Moon, Webster and Mull have been active in Sons of Confederate Veterans Ogeechee Rifles Camp 941, with Mull long serving as the group’s commander, but that organization wasn’t mentioned Tuesday.

“One thing this council is overlooking is the fact Will Cato and Paul Reed had been tried, convicted and sentenced to death by hanging for the murders of five members of the Henry Hodges family,” Mull said. “That’s more than Cato and Reed gave those five innocent people.”

Mull added that he would not say Cato and Reed got what they deserved because the Bible says, “Judge not, that ye  be not judged,” but that the council should remember they “did not meet their fate for singing too loud at choir practice.”

Moon also talked about the Hodges murders and left a nickel.

 

McCollar responds

The mayor then said he was taking “a point of privilege” to reply and that there had been “some misinformation” in regard to the marker.

“There is no glorification of any of the acts that occurred here,” McCollar said. “This is a body that’s not saying that we’re wanting to glorify anything, so let’s be clear with that.”

Of “the tragic incident that  happened to the Hodges family, I’ll  be the first to say that was a terrible, terrible matter,” he continued. “But what we’re talking about is lynching, not Cato and Reed. We’re talking about lynching, and those two men just so happened to be two of the nine people that were lynched, and it would be a totally different conversation if the state was able to execute its form of justice, but that’s not what occurred.”

After Cato and Reed were burned at the stake, “it didn’t stop there,” McCollar said. “That same body, for 30 days, for the month of August, went on to terrorize this community, and they didn’t lynch not one, not two, but three individuals. They beat and whipped people in this community. That is wrong, and that is what we are addressing.

“We’re not saying what happened to the Hodges family is excused by any act, but what we’re saying is the lynching that occurred in this community of those nine souls and other individuals that we can’t even identify was wrong,” he continued.

McCollar noted that Germany has memorials reflecting on the Nazi period and acknowledging that “what occurred to our Jewish brothers and sisters was wrong.”

 

Fact checking

Mull, saying he did not want to be misquoted, handed a copy of his remarks to the reporter after the meeting. In a second paragraph, which he had also recited to the mayor and council, Mull said “Charles Darwin had a good handle on the current woke culture” and recited what he indicated was a quote from Darwin:

“At some stage, the human species will divide. Whilst most will continue to evolve, a minority of these lacking the intellectual capacity of thought, will develop as a sub-species, being easily led, form into packs attempting to control the majority. They will deny biology, attempt to undo the centuries of human development by re-writing history and gradually reverting to their primate origins. …”

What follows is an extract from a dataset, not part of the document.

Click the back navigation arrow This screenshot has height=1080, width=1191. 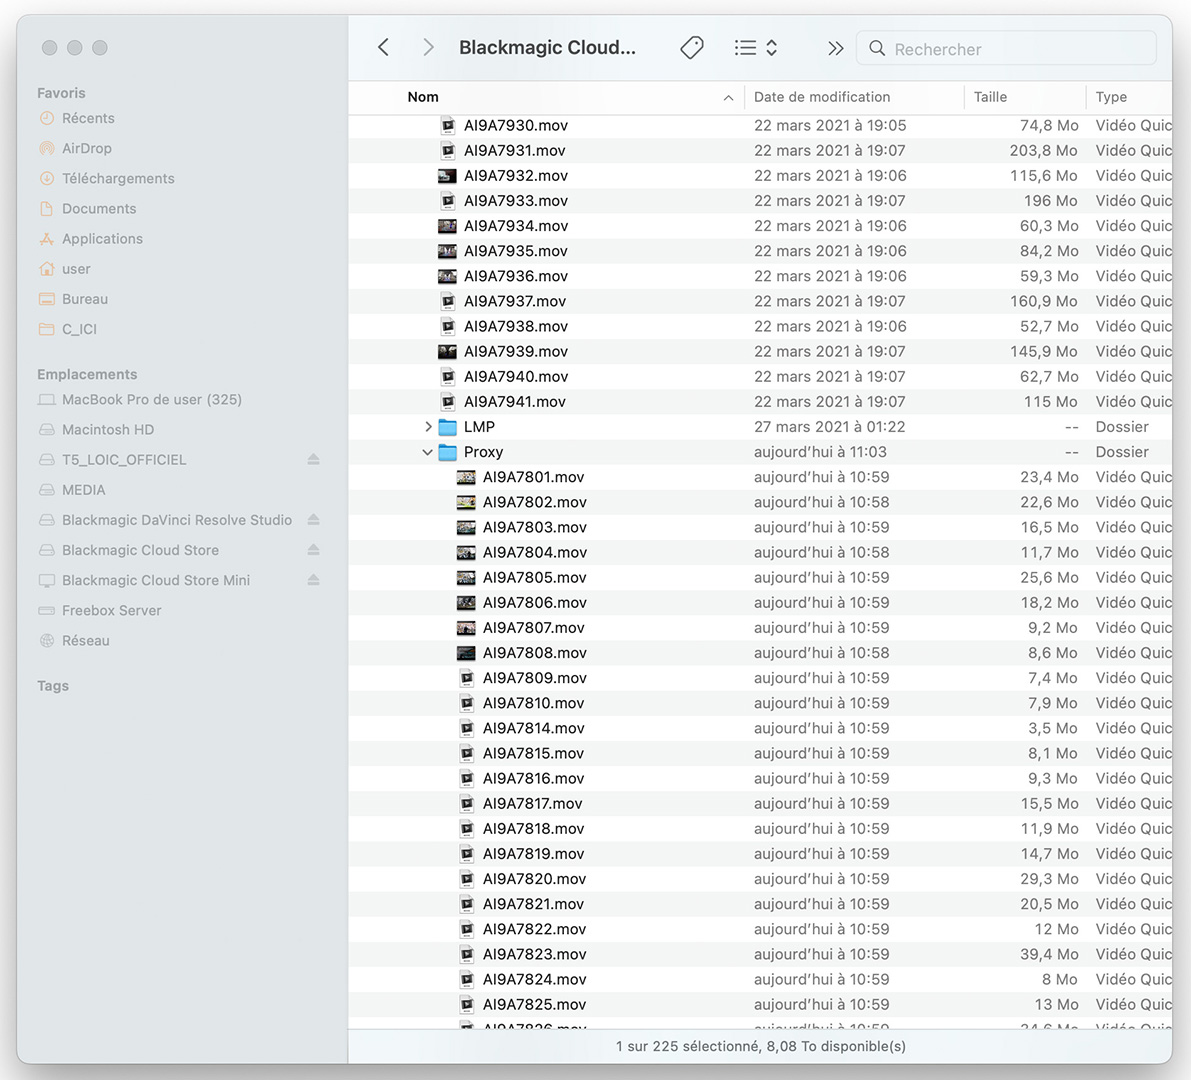point(383,48)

But PolitiFact, the fact-checking website operated by the Poynter Institute, in a check of this quote dated March 22 from a March 15 Facebook post that referred to it as “WOKE explained by Darwin,” judged it false as a Darwin quote. PolitiFact contributing writer Ciara O’Rourke stated that the quote doesn’t appear in any of five books or a series of essays by Darwin and that PoliFact couldn’t find other evidence of it online.

However, Webster was correct about George Soros, a well-known billionaire contributor to progressive or liberal causes, being a supporter of EJI. The New York Times reported July 13, 2020, that the Open Society Foundations, which Soros founded, was investing $220 million to programs aimed at achieving racial equality in the United States, including EJI.